Preheat the oven to gas 6, 200°C, fan 180°C. Put the flour, butter and salt in a food processor and pulse until the mixture resembles breadcrumbs. Add the yolk and 4 tbsp cold water, pulse until the dough comes together (add a little more water if needed). Turn onto a floured work surface and knead gently. Roll out to roughly ½cm (¼in) thick.
Line a 25cm (10in) loose-bottomed tart tin evenly with the pastry, leaving an overhang. Prick the base all over with a fork, then transfer the tin to a baking tray and chill for 10 minutes. Take the pastry case out of the fridge and line it with nonstick baking paper, then fill with baking beans and blind bake for 15 minutes.

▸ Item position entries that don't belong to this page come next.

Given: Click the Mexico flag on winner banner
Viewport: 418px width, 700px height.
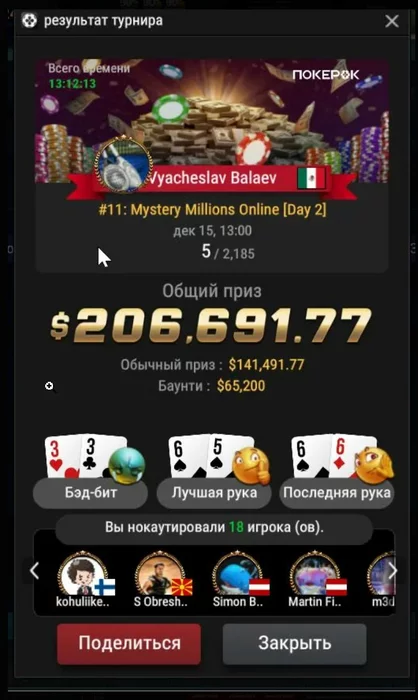Looking at the screenshot, I should (311, 178).
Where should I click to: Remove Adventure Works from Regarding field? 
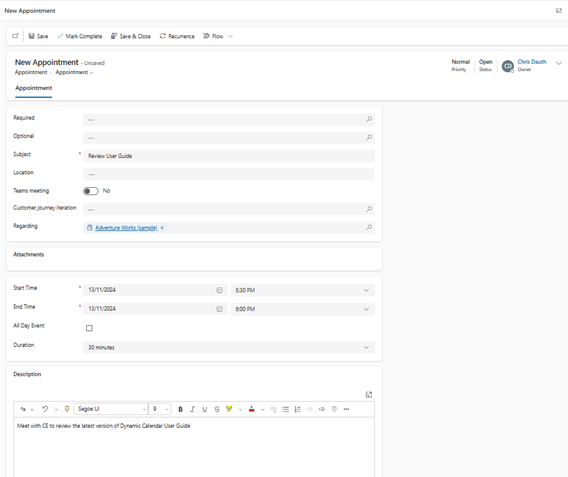pyautogui.click(x=162, y=228)
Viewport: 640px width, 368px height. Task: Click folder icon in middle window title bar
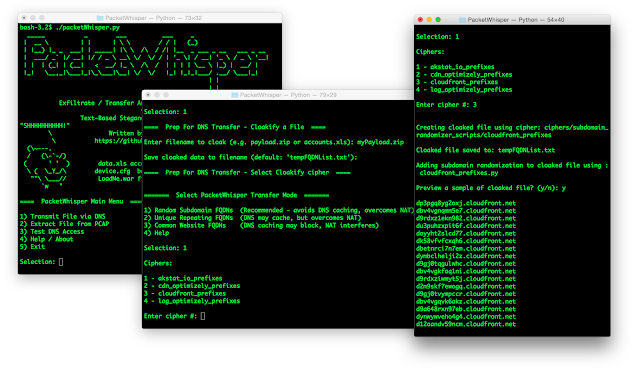point(234,95)
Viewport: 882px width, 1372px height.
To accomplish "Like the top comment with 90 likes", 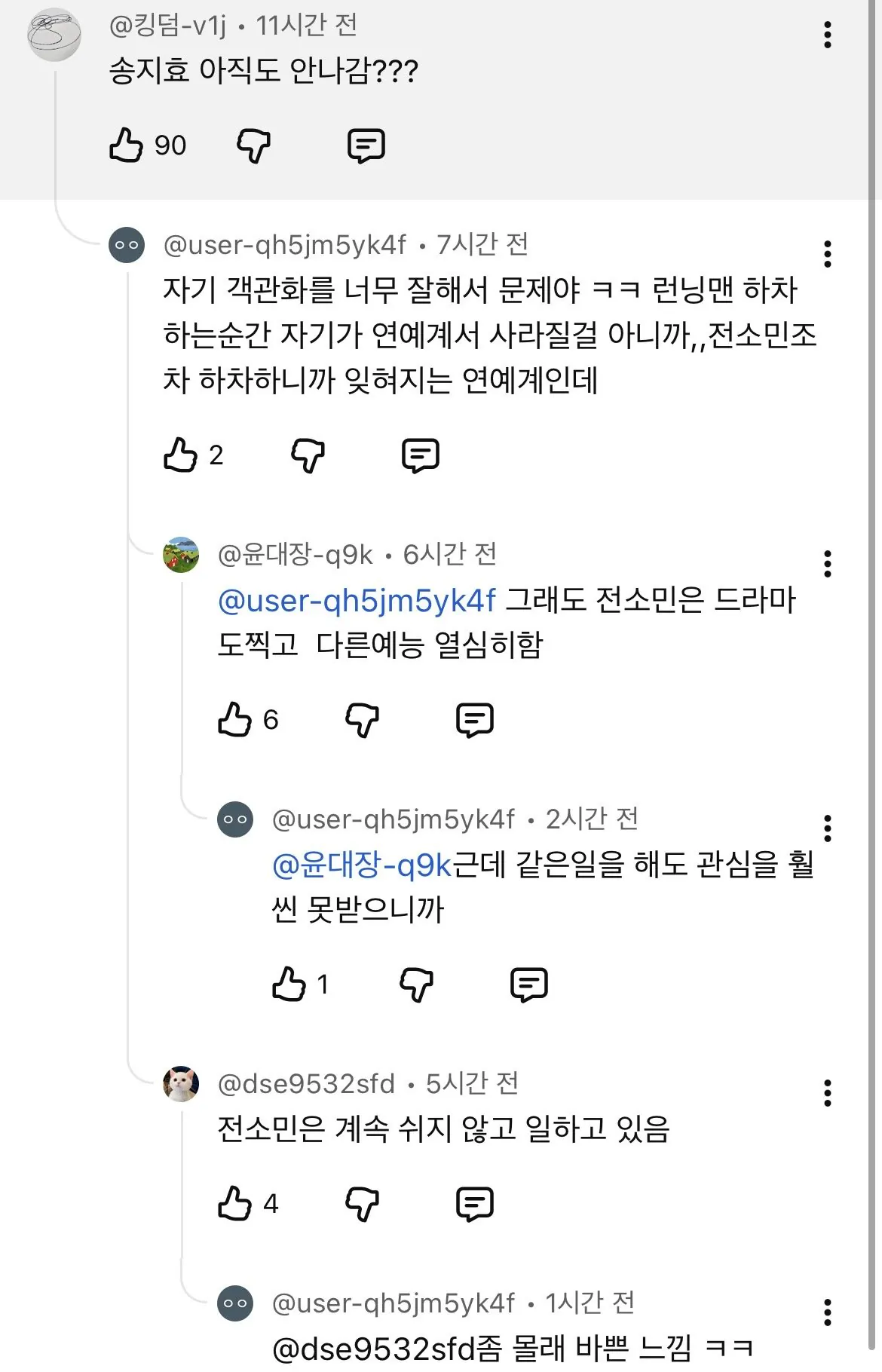I will coord(127,145).
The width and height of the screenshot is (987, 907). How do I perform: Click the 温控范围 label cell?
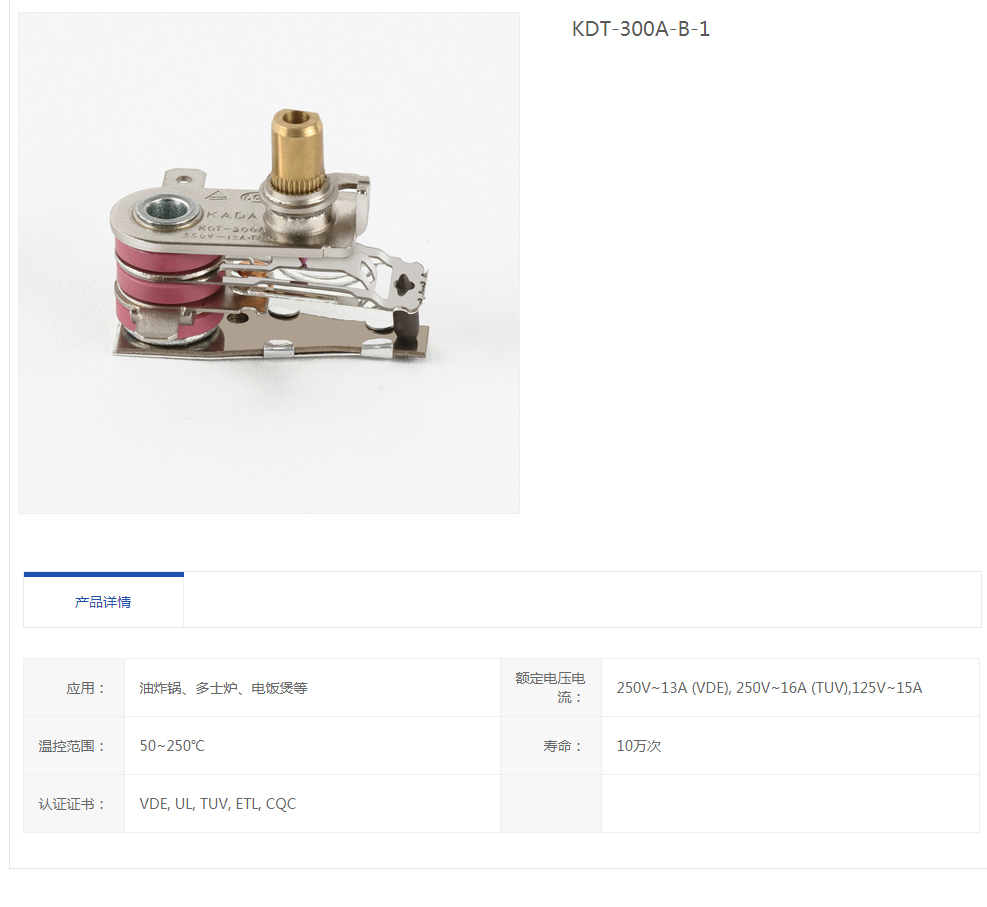(x=74, y=745)
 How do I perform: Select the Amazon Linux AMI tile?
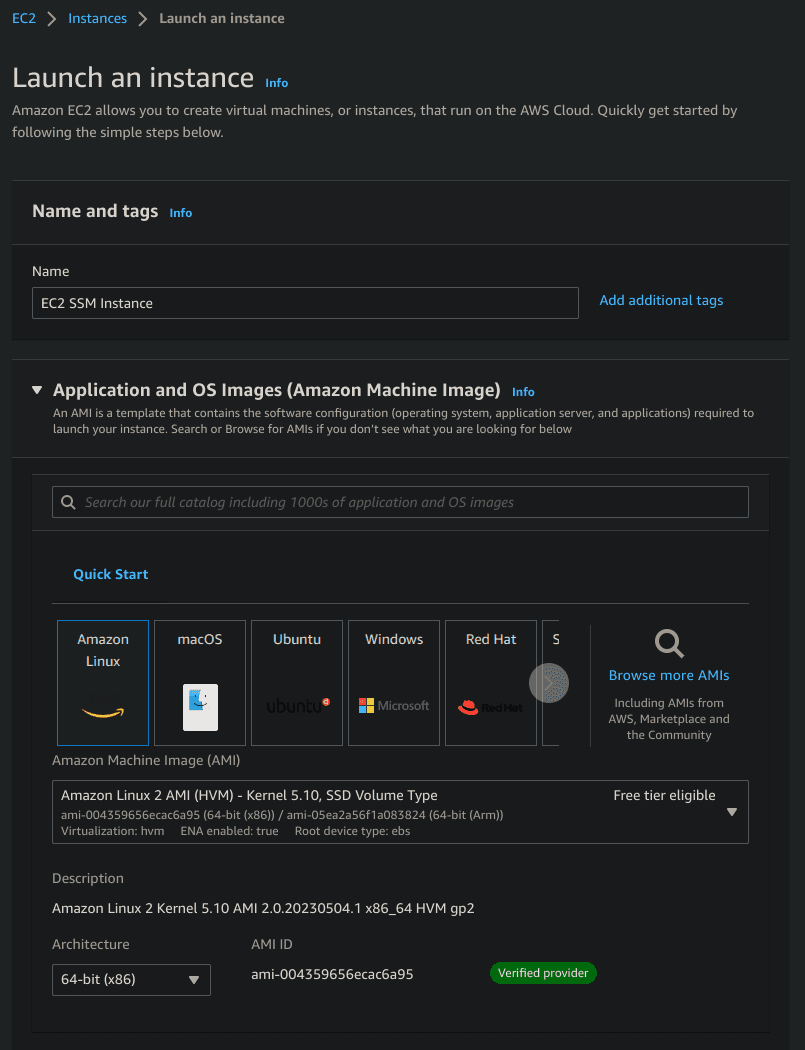point(103,682)
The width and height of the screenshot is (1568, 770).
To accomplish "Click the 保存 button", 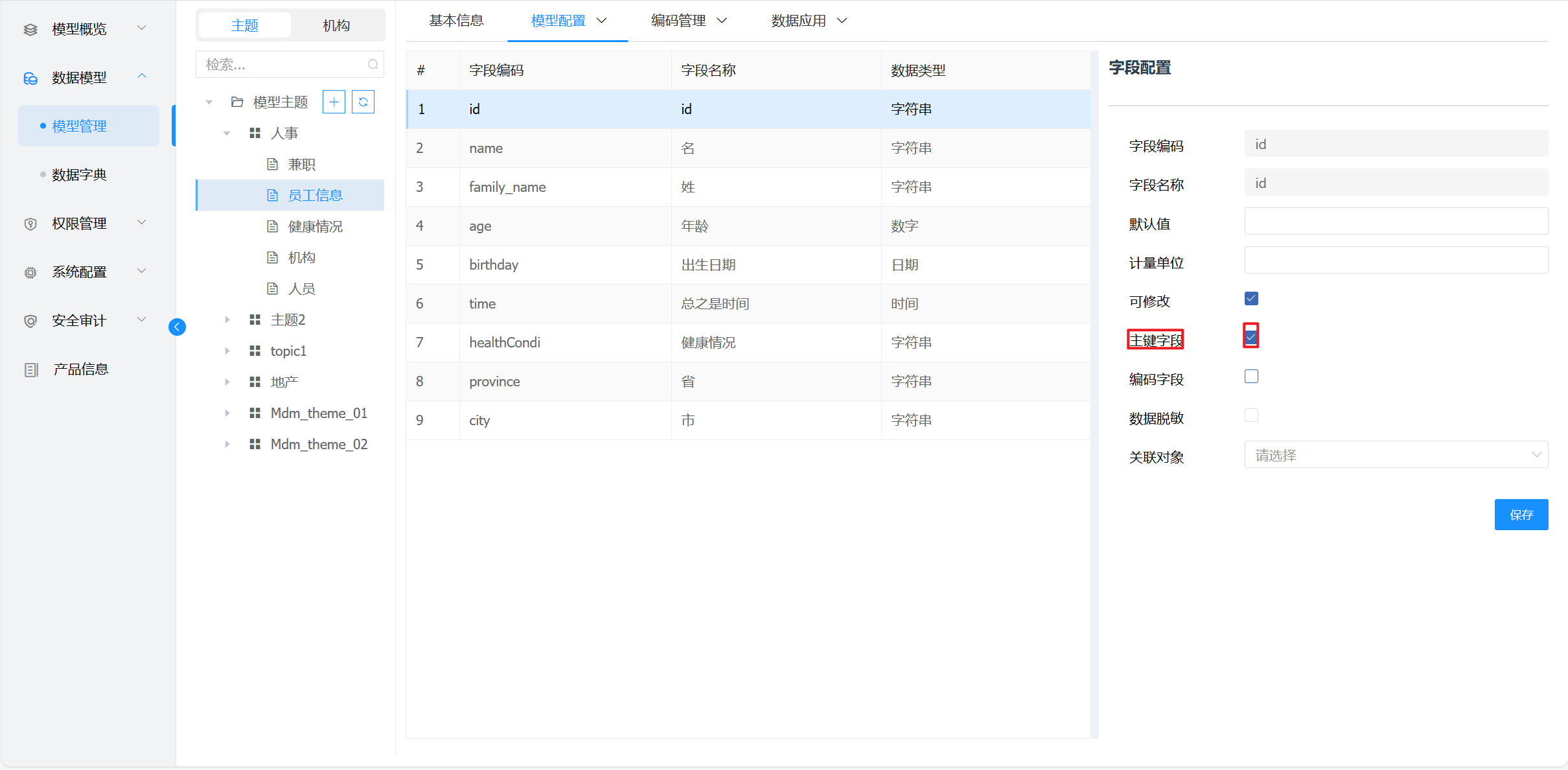I will [1521, 515].
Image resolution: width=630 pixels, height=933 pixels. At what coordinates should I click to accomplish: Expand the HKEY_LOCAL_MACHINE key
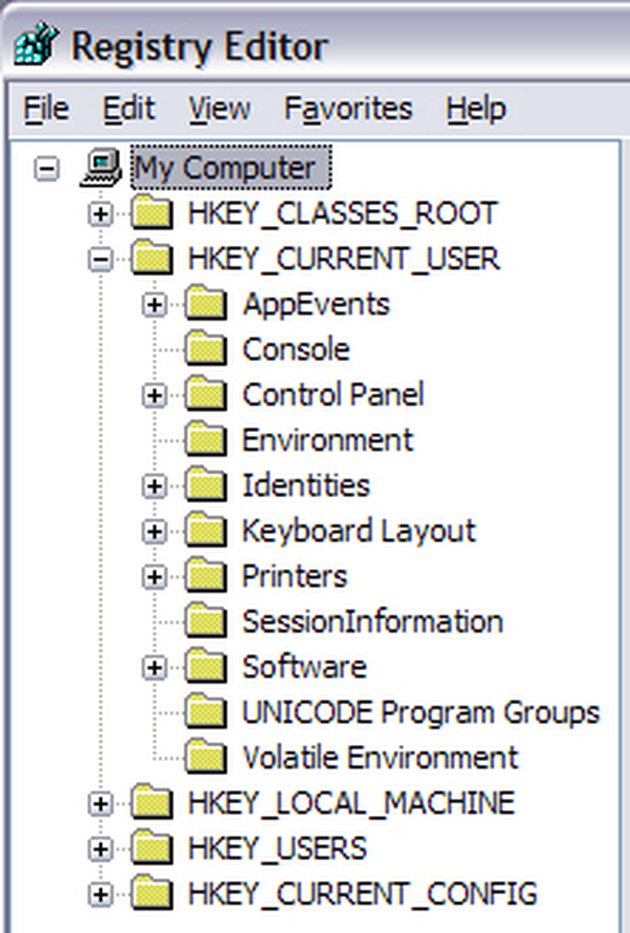[x=101, y=803]
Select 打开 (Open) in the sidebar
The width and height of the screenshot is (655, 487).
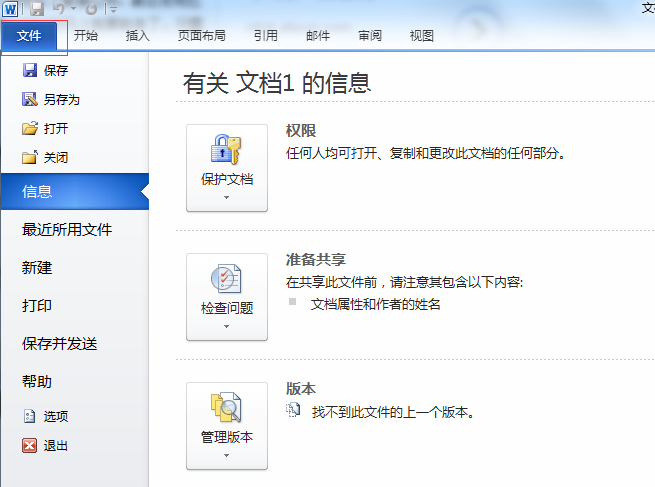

Remove the beans and the paper, then return to the oven for a further 8-10 minutes, or until golden in colour. When the pastry is cool to the touch, trim the edges with a knife.
Meanwhile, heat 1tbsp of oil in a nonstick frying pan and fry the bacon for 2-3 minutes each side, or until golden, then remove and set aside. Add the remaining oil to the pan and cook the whole mushrooms for 3 minutes, until softened. Set aside. Spread the ketchup over the base of the quiche, then top with the tomato halves, cut side up, the mushrooms and bacon.
Beat the eggs together with the double cream and then season with salt and pepper. Pour the mixture into the case and bake for 25-30 minutes until the egg is set and the top is golden in places.